**Prompt**
The answer consists solely of the lines running from the one with "FI/FIRE (311, 139)" through the final line below, transcribed exactly and without any pictures.

**Provided data**
┌──

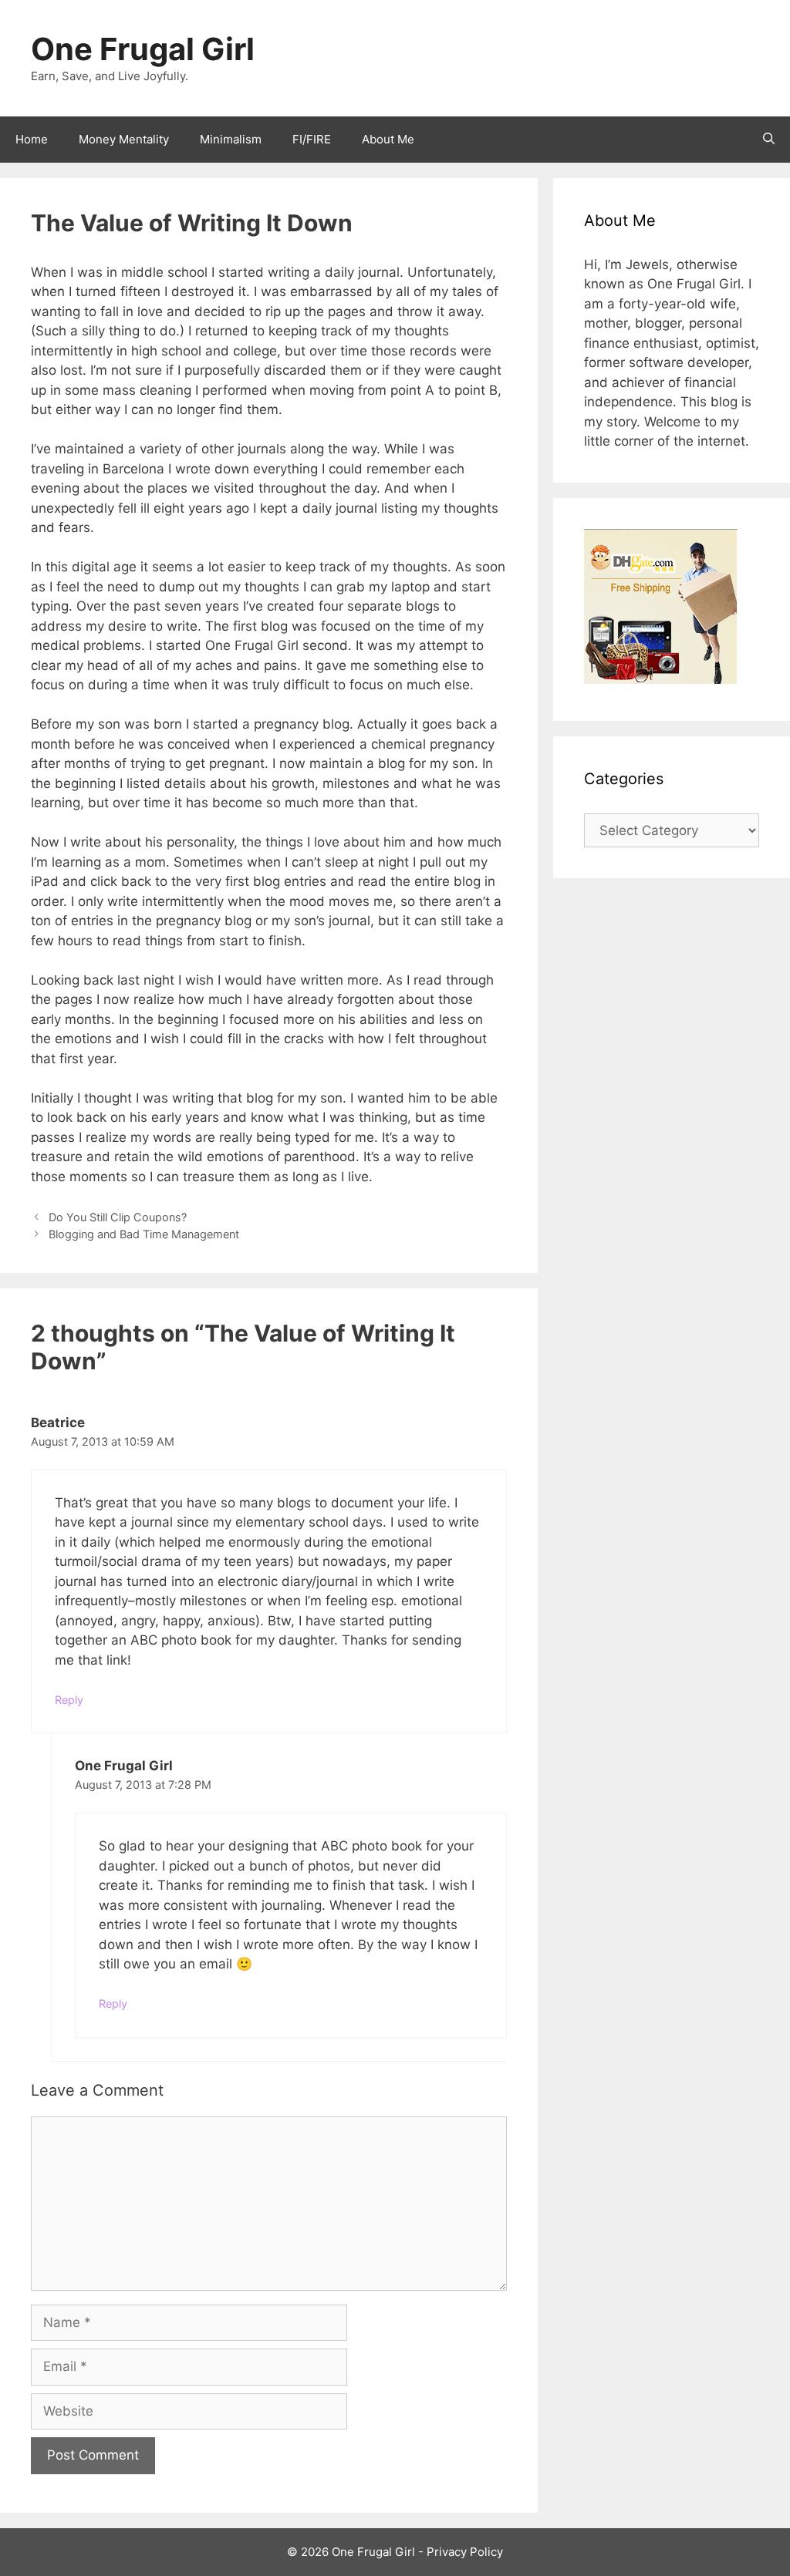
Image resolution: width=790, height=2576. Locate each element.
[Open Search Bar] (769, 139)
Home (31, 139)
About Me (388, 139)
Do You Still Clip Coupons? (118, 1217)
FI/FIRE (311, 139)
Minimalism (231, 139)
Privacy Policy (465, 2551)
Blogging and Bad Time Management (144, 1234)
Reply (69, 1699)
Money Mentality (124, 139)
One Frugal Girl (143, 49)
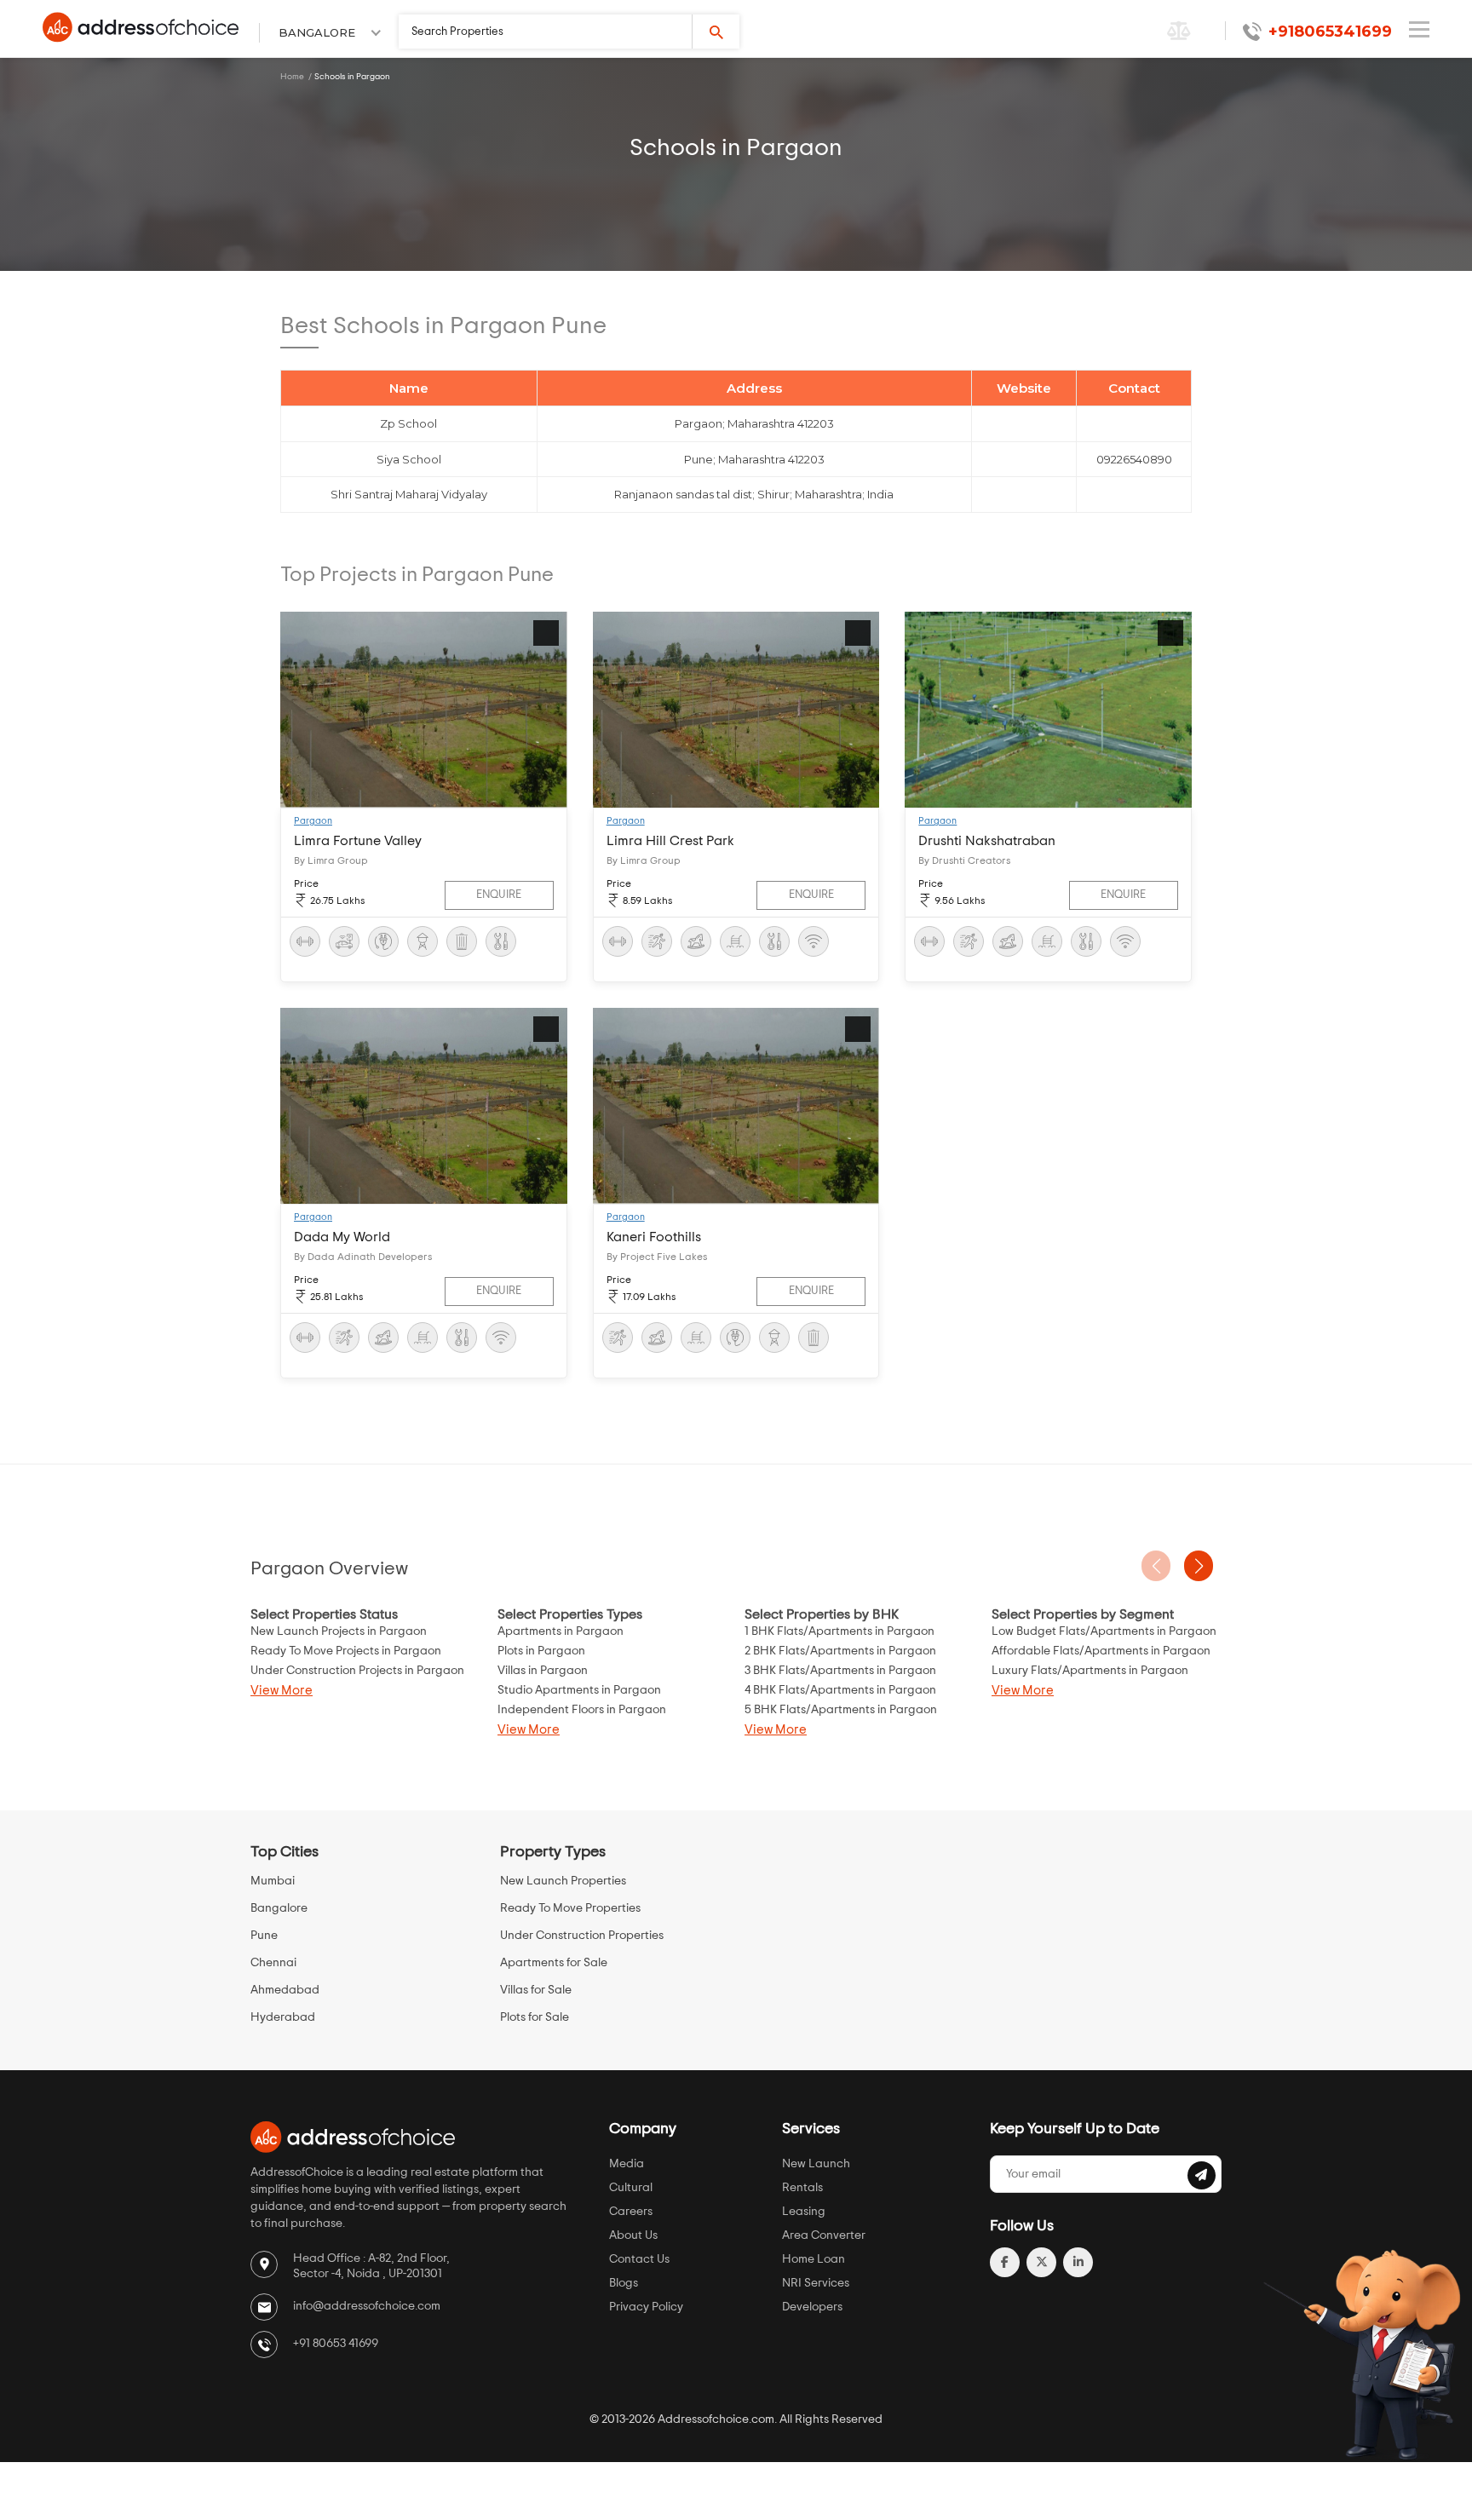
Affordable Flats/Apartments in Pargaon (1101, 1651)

└──

**Answer to the problem**
FI/FIRE (311, 139)
Minimalism (231, 139)
Privacy Policy (465, 2551)
Blogging and Bad Time Management (144, 1234)
Reply (69, 1699)
Money Mentality (124, 139)
One Frugal Girl (143, 49)
Affordable Flats/Apartments in Pargaon (1101, 1651)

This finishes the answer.